“Normality is a Paved Road Comfortable to Walk But No Flowers Grow On It”

—Vincent Van Gogh

‘VOLARE’, Gabriele Salvatores (Italy, 2019) screening at the Italian Film Festival in London, Friday 6th March 2020

Film Review by Franco Ferrarini, gastroenterologist and film reviewer

Vincent (Giulio Pranno), a sixteen-year-old boy affected by Autism Spectrum Disorder (ASD), lives with his mother Elena (Valeria Golino) and her companion Mario (Diego Abatantuono) confined in a beautiful villa, with little contact with the outside world. One night he accidentally meets his father Willi (Claudio Santamaria) who had abandoned Elena and his unborn baby as soon as Elena got pregnant. After this brief encounter, Vincent decides to run away from home to follow Willi in his tour as a singer at parties and weddings in Slovenia and Croatia.

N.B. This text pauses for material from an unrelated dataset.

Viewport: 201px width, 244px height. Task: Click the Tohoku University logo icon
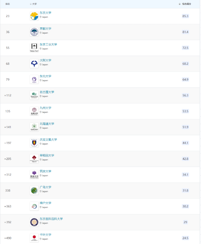(34, 79)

Featuring outstanding performances from Giulio Pranno as ‘Vincent’ and Claudio Santamaria as ‘Willi’, the film is loosely based on the novel ‘Se ti abbraccio non aver paura’ (Do not be scared if I give you a hug) by Fulvio Ervas which was inspired by a true story of a father who takes his autistic son on a motorcycle trip in South America. The novel’s narrative alternated between the viewpoint of father and son.

 

Similarly, in the film, we follow Vincent and Willi, a drunken modest entertainer who makes a living by imitating the famous Italian singer Domenico Modugno, whose most famous song inspires the title of the film. By being close to his son on the road adventure, facing together dire straits, Willi gradually learns how to understand and to share his son’s thoughts and emotions. In other words, he evolves as a mature man taking responsibility of his son for the first time.

Vincent, who experiences a new sense of freedom and autonomy, also transforms as an adolescent exploring the small pleasures of life. His imprisonment, albeit in a golden cage surrounded by psychologists and horse therapists, was detrimental to his well-being. The opening shot shows him running wildly among a bunch of horses, hinting that what he needs is to live freely as any other boy of his age. Living and sharing life with other people may enhance the effects of psychosocial therapies which are the mainstay of treatment in ASD. While psychotropic drugs may help manage symptoms of irritability and aggression as the mainstay of pharmacological treatments[1] leading a normal life shared with others may enhance the effect of drugs.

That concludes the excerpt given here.